Are you getting enough sleep? If not, you are not alone. A recent study has found that one in every two (46 per cent) sleeps less than six hours. A busy work schedule, a hectic social life, household chores and children’s worries leave little time for sleep. Modern life builds up so much stress and anxiety that when we do get to bed, most of us find it difficult to sleep well.
Adults need at least seven to eight hours of sleep every night, to perform optimally. Children need even more sleep. Less sleep causes morning headaches and daytime fatigue, leading to poor concentration and performance.
Insomnia includes the inability to sleep, frequent awakenings during the night and not being able to go back to sleep, or waking up too early. Women are more likely to suffer from chronic insomnia – the ratio is about two women to one man.

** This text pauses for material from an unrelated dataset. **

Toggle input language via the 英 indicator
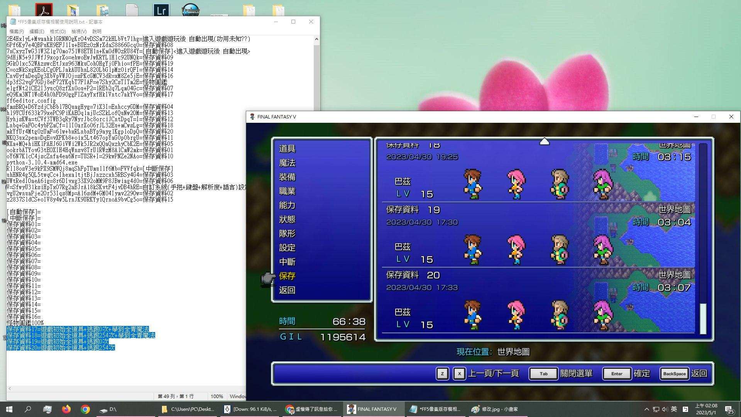Screen dimensions: 741x417 coord(674,409)
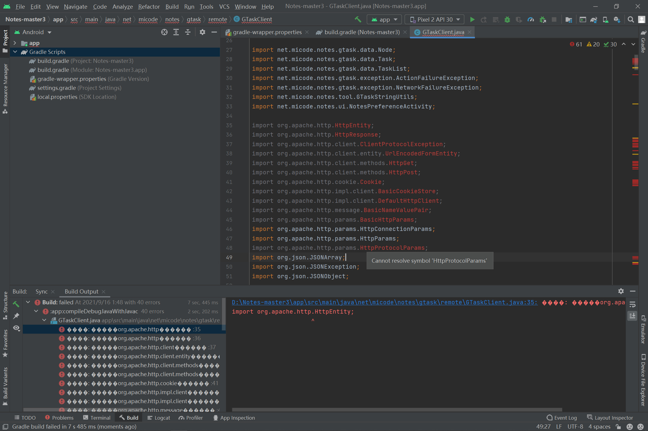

Working women, in particular, build up a large sleep debt over the years.
To a large extent, we can control the quantity and quality of our sleep. The key to a restful night’s sleep is to calm down your brain rather than rev it up.

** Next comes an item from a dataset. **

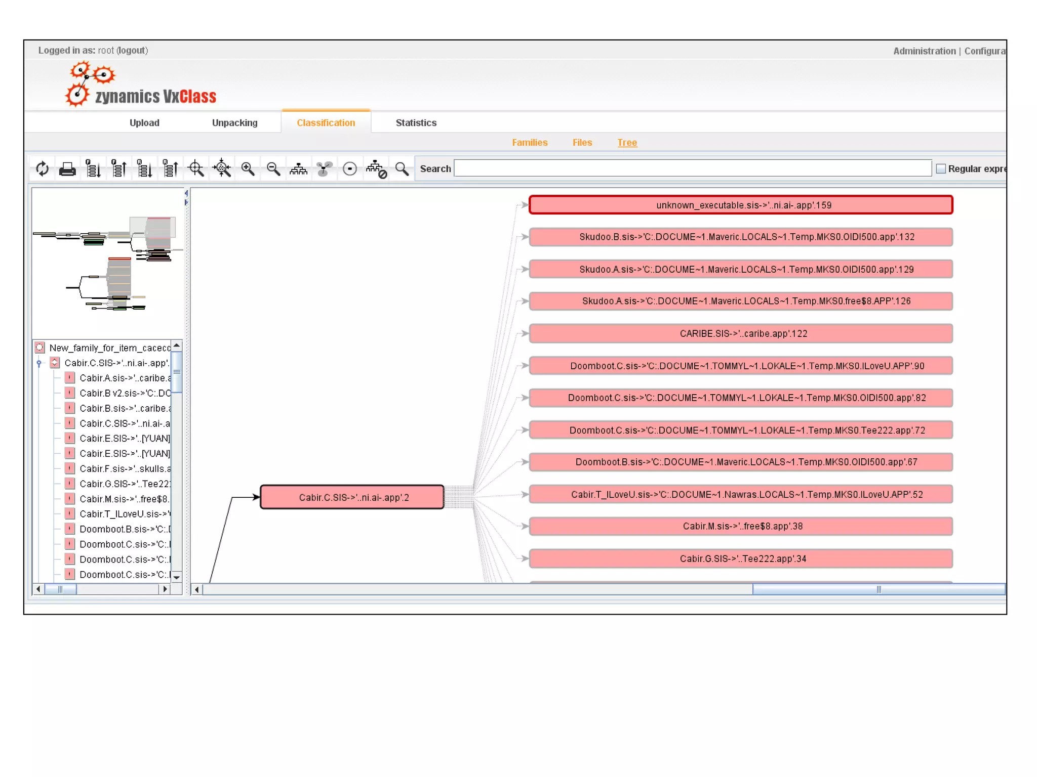The height and width of the screenshot is (777, 1037).
Task: Click the zoom out magnifier icon
Action: coord(273,169)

What you eat affects how you sleep. Some food slows down nerve traffic and calms the brain and contributes towards a restful sleep; such food are called sleepers. Other perk up the brain and keep you awake; such food are called wakers.
Sleepers contain tryptophan, an amino acid that makes up protein, which produces the sleep – inducing substances, serotonin and melatonin. Food that contains tryptophan or make more tryptophan available to the brain make us sleepy.
Ideal sleepers are food which contains moderate amounts of carbohydrate stimulates the release of insulin which clears amino acids that compete with tryptophan making it more available to the brain. At the same time, protein contributes tryptophan directly to the brain.
Great snooze food includes; dairy products (paneer, cheese, milk and curd), meat, poultry or seafood, whole grains vegetables and pulses (including soyabeans).
dinners usually have a fair share of these types of food. However, our traditional cooking practices include a lot of fat and spices, both of which in terferes with sleep.
Calcium helps the brain use tryptophan; this explains the soporific effect of a glass of milk at bedtime. Foods containing caffeine such as tea,coffee, colas and chocolates are wakers. a high-protein meal without carbohydrates contains the amino acid, tyrosine, which perks up the brain.
An all carbohydrate snack, especially one high in sugar, is less likely to help you sleep. It will raise blood sugar and inhibit sleep. Later, when blood sugar drops too low, you might wake up and not be able to fall back asleep. Also, you will miss out on the sleep-inducing effects of tryptophan.